--- start TEXT SEGMENT ---
- PostgreSQL 11 Server Side Programming Quick Start Guide
- Luca Ferrari
- 1963字
- 2025-02-26 20:39:18
Variables and variable assignment
A variable is a placeholder for a value and is identified by a valid name and a type. Variable types are those that PostgreSQL allows within a table definition, including user-defined types. A variable can either hold a single value or multiple values of the same type in an array. If it holds a single value, such as an integer, it is called a scalar.
A variable can also handle more complex types, such as tuples, which represent table rows or query results. These variables are called records. There are two specific types of record variable: record and rowtype. The record type is a general abstract type that can handle any specific tuple structure, while rowtype can handle well-defined tuple structures and is therefore tied to a specific result set structure. In other words, a record variable can interchangeably hold a tuple coming from the files table or the tags table, while a rowtype variable must be associated with a particular table. As they are complex structures, both the record and rowtype variables must be de-referenced to obtain a single value (such as a column value). This is done using a . symbol followed by the name of the field to be accessed. More details about these two types of variables will be discussed later.
--- end TEXT SEGMENT ---
--- start RECORDED INFORMATION ---
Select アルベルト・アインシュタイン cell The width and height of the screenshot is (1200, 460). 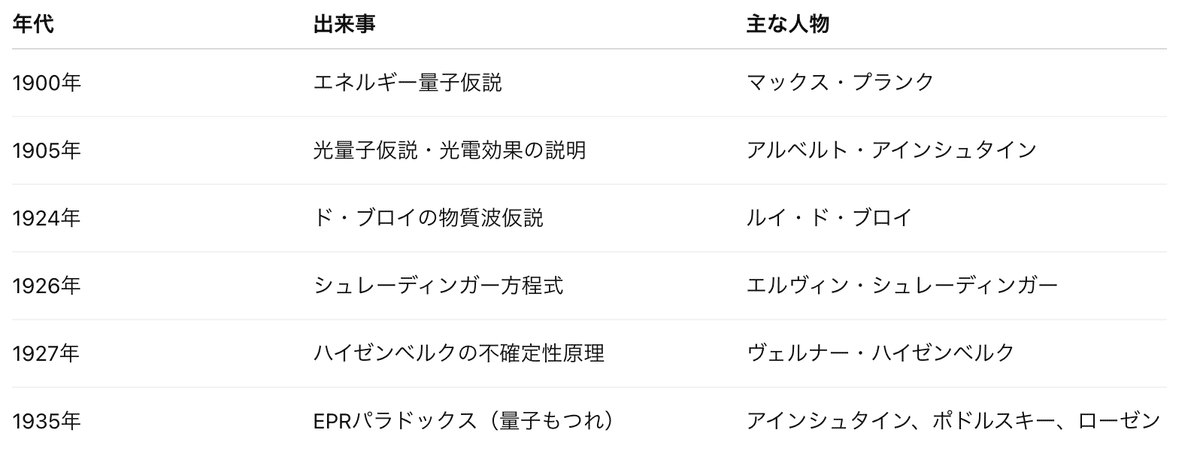pos(891,151)
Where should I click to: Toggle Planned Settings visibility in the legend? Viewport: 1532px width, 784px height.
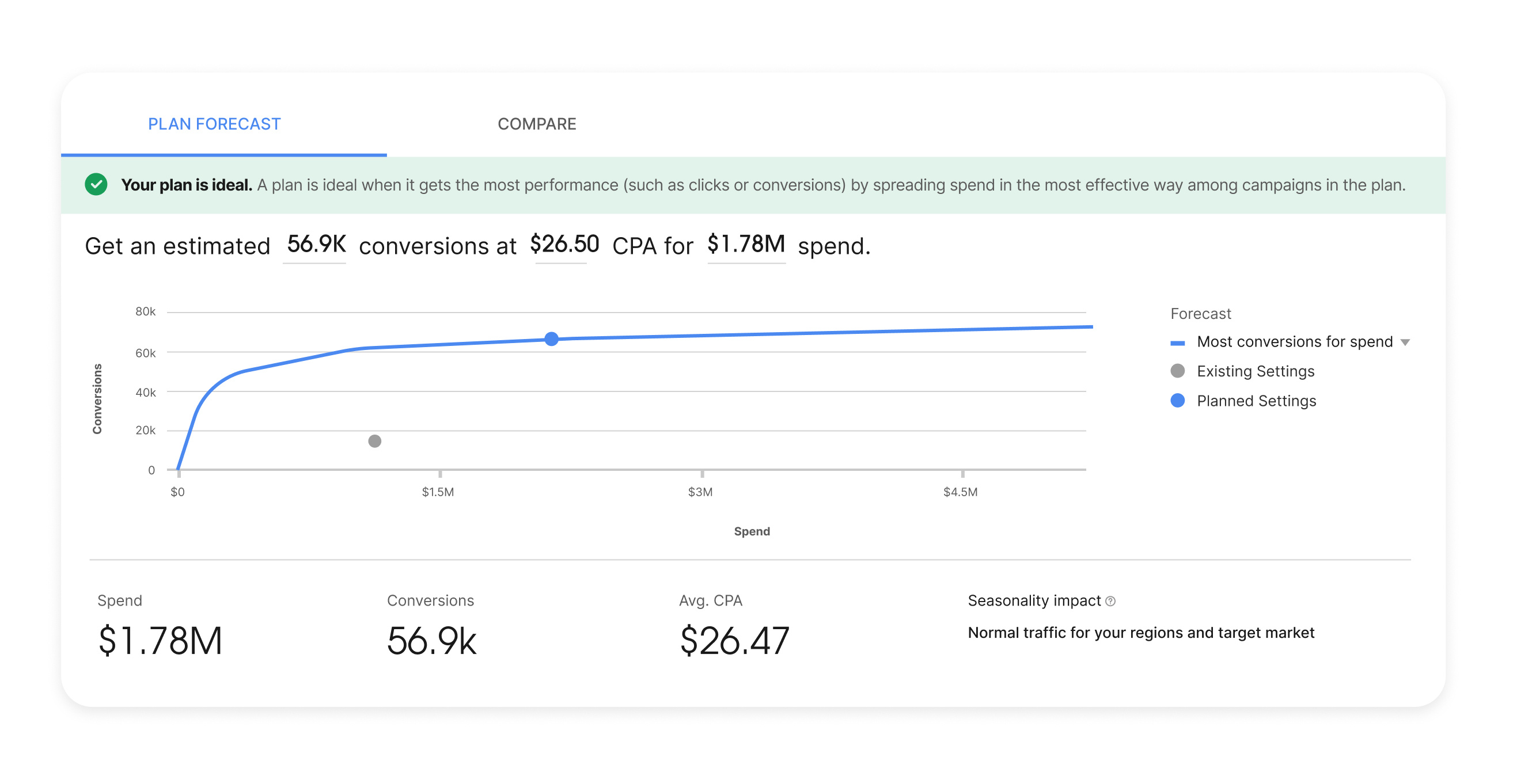point(1257,401)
--- end RECORDED INFORMATION ---
▶ **YOUR INSTRUCTIONS**
According to the PostgreSQL variables text, what is a variable that holds a single value called? The data comes from a different source than the PostgreSQL variables text.

▶ **TASK RESULT**
A scalar.